→ Task prompt
Please answer from the passage on the Treasury: which 1866 act set up the practice of putting the annual tax proposals into a single Finance Bill?

→ Supplied text
Treasury. The Treasury has its antecedents far back in time as all governments have faced the need to secure revenues. But the recognizably modern Treasury has its principal roots in the late 17th and early 18th cents. Its emergence as a major organ of state was precipitated by a fairly sudden and large increase in government spending. Prior to the 20th cent. such an increase was invariably the result of military involvement, and at the beginning of the 18th cent., commitments in Ireland, Flanders, Africa, and the Caribbean accumulated a bill of £45 million. (See national debt.) The increase in expenditure produced a proliferation of stratagems to pay for it. One means was, of course, new taxation, which was imposed on salt, stamps, hackney coaches, and, especially, on land. The latter was a form of embryonic income tax in that it levied a fixed quota on each county from their landed ratepayers. New customs and excise duties were introduced and there were increases in those already in operation. Such an expansion in taxation required a bureaucracy to organize the operation of the revenue system and this, in turn, needed to be managed. This became the task of the Treasury. The Exchequer and Audit Department Act of 1866 established the practice of consolidating the annual tax proposals into a single Finance Bill. This created the first effective machinery for a retrospective annual audit of government spending, and effectively established the Treasury as custodian of financial propriety. It did not exercise control at that time because hostility to centralization was widespread. But it meant that the role of the Treasury was ‘cast in a narrow mould—essentially negative, harnessed to a defective concept of economy and a static concept of government. They meant adjudication, not inspiration; parsimony not efficiency; conservation, not growth.’ This perception was reinforced by two major concerns of 19th-cent. policy, elimination of the national debt and the preservation of free trade, both of which required tight fiscal control.

→ Recorded information
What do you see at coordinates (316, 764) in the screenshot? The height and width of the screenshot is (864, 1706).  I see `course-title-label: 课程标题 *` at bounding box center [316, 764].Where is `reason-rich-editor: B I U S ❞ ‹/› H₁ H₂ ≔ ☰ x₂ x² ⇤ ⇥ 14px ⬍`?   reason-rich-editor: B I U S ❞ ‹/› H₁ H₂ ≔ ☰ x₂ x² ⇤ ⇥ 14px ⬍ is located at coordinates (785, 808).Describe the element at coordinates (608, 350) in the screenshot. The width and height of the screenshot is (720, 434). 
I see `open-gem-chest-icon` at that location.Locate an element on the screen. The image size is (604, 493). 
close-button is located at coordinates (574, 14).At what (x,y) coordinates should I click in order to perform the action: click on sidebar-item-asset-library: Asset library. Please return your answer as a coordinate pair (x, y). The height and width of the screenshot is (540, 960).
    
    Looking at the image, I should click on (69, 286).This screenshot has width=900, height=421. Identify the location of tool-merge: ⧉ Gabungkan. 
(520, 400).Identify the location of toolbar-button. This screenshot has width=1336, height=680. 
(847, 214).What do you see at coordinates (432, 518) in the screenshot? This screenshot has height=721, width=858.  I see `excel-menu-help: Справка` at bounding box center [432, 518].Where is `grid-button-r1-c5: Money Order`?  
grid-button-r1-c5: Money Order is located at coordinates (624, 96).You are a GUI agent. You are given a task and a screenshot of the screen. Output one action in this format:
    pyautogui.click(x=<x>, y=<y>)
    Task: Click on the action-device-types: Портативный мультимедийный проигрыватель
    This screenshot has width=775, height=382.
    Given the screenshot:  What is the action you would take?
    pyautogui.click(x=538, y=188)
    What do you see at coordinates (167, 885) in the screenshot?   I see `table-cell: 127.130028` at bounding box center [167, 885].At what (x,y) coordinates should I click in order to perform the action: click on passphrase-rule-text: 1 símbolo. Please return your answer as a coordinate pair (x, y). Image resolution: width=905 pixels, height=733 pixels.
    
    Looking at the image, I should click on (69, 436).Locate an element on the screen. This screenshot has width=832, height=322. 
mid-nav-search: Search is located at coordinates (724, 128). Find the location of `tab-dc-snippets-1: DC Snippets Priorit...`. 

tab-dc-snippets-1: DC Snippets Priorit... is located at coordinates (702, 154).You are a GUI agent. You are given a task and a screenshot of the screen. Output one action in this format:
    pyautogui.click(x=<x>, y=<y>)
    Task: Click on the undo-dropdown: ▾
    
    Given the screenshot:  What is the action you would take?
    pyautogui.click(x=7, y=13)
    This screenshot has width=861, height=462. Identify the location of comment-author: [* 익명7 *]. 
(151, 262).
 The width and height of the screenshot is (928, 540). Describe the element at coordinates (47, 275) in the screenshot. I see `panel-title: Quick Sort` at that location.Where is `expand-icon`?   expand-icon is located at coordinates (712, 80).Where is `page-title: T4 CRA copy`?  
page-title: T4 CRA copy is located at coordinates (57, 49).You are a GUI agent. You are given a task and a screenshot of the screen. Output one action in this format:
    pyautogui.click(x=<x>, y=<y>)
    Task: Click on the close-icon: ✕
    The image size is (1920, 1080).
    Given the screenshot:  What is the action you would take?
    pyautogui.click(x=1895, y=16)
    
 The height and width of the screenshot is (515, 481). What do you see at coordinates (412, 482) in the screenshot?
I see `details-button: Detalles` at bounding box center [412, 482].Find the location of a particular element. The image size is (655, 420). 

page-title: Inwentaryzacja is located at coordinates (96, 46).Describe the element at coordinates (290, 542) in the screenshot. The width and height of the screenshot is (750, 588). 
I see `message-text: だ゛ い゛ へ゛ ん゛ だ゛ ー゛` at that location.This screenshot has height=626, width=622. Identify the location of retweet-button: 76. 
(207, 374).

→ Finished exercise
The Exchequer and Audit Department Act of 1866.